0

My basic question is about how the suppression files work in valgrind. I have looked at a lot of the documentation that points to using the following on mpi versions > 1.5 (mine is 1.6):

    mpirun -np 2 valgrind --suppressions=/usr/share/openmpi/openmpi-valgrind.supp --track-origins=yes ./myprog

However, when I run it like this the file has over 600 errors! The errors I am getting are these two over and over. I don't know how to interpret either one of these with my current understanding of valgrind and mpi.

==8821==  Address 0xad5e4d7 is 87 bytes inside a block of size 128 alloc'd
==8821==    at 0x4C2B6CD: malloc (in /usr/lib/valgrind/vgpreload_memcheck-amd64-linux.so)
==8821==    by 0x6348C52: ??? (in /usr/lib/openmpi/lib/libopen-pal.so.0.0.0)
==8821==    by 0x6349AF1: ??? (in /usr/lib/openmpi/lib/libopen-pal.so.0.0.0)
==8821==    by 0x6349B81: ??? (in /usr/lib/openmpi/lib/libopen-pal.so.0.0.0)
==8821==    by 0x7DA5B9C: ??? (in /usr/lib/openmpi/lib/openmpi/mca_grpcomm_bad.so)
==8821==    by 0x7DA52F4: ??? (in /usr/lib/openmpi/lib/openmpi/mca_grpcomm_bad.so)

* _Material_:
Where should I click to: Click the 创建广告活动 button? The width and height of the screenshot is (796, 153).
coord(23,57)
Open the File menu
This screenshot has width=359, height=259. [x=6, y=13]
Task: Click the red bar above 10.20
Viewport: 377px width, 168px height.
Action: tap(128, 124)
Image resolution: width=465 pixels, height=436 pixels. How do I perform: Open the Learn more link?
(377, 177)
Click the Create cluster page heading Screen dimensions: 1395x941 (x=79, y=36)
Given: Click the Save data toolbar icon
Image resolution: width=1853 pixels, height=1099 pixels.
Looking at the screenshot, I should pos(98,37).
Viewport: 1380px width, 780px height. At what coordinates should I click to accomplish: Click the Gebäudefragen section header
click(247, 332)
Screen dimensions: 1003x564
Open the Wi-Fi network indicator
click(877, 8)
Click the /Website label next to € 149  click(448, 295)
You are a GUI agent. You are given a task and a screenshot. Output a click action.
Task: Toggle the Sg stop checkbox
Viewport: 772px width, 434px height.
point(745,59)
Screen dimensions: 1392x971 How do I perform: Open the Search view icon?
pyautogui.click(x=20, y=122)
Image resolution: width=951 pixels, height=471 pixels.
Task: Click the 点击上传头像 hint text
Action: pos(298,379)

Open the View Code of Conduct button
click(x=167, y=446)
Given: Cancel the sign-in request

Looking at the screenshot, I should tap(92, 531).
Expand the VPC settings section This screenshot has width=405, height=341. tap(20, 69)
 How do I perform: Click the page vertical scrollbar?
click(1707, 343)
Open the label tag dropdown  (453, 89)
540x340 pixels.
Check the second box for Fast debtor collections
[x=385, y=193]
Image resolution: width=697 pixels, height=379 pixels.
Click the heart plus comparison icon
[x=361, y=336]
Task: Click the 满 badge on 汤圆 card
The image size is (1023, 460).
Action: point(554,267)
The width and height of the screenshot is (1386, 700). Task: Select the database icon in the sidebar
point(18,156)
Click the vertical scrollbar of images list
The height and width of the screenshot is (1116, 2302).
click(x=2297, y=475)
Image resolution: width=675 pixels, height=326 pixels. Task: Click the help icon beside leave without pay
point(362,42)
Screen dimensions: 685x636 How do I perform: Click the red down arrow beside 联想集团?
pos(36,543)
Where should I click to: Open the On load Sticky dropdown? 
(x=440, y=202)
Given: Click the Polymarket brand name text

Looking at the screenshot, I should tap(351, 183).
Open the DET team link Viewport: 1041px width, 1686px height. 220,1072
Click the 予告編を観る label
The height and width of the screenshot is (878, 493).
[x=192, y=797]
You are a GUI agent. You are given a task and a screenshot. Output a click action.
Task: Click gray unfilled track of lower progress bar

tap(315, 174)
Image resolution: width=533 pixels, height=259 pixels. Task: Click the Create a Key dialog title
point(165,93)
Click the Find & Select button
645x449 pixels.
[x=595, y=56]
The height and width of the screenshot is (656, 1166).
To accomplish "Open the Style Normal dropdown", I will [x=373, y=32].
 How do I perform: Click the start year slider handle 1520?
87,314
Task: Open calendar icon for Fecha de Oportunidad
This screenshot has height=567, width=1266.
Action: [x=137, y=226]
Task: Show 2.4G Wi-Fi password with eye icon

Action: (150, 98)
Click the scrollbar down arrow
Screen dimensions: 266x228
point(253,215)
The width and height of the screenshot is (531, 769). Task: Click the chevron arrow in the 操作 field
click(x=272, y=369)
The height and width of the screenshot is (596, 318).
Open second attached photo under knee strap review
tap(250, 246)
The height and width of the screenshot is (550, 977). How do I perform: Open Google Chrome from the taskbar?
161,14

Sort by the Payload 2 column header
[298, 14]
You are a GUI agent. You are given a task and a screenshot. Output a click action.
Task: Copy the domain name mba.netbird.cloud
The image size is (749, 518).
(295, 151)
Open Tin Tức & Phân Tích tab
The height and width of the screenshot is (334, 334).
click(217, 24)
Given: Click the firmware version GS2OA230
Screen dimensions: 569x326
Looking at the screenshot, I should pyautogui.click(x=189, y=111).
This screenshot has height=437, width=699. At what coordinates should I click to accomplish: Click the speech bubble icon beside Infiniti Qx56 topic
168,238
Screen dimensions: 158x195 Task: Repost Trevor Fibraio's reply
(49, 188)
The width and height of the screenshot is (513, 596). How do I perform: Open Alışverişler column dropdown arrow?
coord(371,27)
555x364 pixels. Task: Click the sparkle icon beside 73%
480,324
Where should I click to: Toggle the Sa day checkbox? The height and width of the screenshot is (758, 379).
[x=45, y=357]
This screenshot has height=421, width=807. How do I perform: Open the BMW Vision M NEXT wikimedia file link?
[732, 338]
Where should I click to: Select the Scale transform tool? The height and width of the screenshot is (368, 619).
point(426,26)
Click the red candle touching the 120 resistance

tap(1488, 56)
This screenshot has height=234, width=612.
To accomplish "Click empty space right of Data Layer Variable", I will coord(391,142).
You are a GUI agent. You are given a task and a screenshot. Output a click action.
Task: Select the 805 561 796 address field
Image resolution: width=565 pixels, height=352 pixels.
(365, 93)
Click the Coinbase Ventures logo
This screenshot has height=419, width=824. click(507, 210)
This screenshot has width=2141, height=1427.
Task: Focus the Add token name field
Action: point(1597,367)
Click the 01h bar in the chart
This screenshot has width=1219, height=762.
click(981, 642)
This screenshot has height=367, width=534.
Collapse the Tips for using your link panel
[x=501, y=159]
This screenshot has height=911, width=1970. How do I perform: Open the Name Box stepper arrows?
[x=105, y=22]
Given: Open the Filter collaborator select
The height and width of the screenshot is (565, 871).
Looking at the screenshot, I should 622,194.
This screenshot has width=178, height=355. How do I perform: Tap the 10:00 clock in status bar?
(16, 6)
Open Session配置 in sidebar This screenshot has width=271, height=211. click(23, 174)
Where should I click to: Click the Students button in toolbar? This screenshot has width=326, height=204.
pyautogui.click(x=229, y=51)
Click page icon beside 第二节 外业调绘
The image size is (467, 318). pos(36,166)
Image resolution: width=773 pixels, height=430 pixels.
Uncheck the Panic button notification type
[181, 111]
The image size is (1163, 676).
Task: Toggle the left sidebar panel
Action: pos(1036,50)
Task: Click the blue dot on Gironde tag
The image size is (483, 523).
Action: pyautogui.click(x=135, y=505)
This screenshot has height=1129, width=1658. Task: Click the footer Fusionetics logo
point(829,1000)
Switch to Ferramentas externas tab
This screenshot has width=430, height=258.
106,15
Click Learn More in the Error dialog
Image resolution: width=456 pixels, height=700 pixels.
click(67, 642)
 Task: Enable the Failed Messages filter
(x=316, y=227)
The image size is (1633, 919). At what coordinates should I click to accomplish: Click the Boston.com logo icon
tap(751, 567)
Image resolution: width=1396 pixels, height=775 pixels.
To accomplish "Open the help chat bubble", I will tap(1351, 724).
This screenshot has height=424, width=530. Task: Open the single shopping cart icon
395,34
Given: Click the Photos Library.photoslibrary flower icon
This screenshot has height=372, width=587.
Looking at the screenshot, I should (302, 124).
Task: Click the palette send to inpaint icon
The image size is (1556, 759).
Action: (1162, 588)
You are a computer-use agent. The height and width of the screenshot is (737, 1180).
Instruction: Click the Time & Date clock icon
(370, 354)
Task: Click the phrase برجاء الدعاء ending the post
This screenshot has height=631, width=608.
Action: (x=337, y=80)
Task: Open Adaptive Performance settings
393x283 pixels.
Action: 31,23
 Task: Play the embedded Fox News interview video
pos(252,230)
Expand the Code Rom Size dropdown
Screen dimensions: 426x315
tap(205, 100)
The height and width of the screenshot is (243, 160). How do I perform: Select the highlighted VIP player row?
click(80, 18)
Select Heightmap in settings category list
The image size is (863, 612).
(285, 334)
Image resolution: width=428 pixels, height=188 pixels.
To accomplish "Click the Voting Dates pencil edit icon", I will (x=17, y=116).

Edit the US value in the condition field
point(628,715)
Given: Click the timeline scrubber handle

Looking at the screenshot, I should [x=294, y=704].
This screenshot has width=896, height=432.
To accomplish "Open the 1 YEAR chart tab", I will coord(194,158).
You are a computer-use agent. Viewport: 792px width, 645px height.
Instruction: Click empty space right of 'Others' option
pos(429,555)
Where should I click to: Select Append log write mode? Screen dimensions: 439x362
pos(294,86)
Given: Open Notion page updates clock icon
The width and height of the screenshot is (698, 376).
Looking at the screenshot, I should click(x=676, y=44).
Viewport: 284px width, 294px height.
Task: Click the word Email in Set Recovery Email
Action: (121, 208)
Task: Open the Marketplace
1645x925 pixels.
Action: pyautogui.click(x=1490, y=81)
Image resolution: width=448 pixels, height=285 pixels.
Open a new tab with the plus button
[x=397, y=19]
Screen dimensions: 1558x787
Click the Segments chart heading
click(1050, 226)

* _Problems to solve_:
1. Answer these questions from the valgrind post.
(a) Which MPI version does the poster have?
(b) How many errors does the run with the suppression file produce?
(c) What size is the block that was allocated, according to the error log?
2. Reproduce the valgrind post exactly, from "My basic question" up to and including "0x6348C52: ??? (in /usr/lib/openmpi/lib/libopen-pal.so.0.0.0)".

* _Answer set_:
1.
(a) Version 1.6.
(b) Over 600 errors.
(c) 128 bytes.

2.
My basic question is about how the suppression files work in valgrind. I have looked at a lot of the documentation that points to using the following on mpi versions > 1.5 (mine is 1.6):

    mpirun -np 2 valgrind --suppressions=/usr/share/openmpi/openmpi-valgrind.supp --track-origins=yes ./myprog

However, when I run it like this the file has over 600 errors! The errors I am getting are these two over and over. I don't know how to interpret either one of these with my current understanding of valgrind and mpi.

==8821==  Address 0xad5e4d7 is 87 bytes inside a block of size 128 alloc'd
==8821==    at 0x4C2B6CD: malloc (in /usr/lib/valgrind/vgpreload_memcheck-amd64-linux.so)
==8821==    by 0x6348C52: ??? (in /usr/lib/openmpi/lib/libopen-pal.so.0.0.0)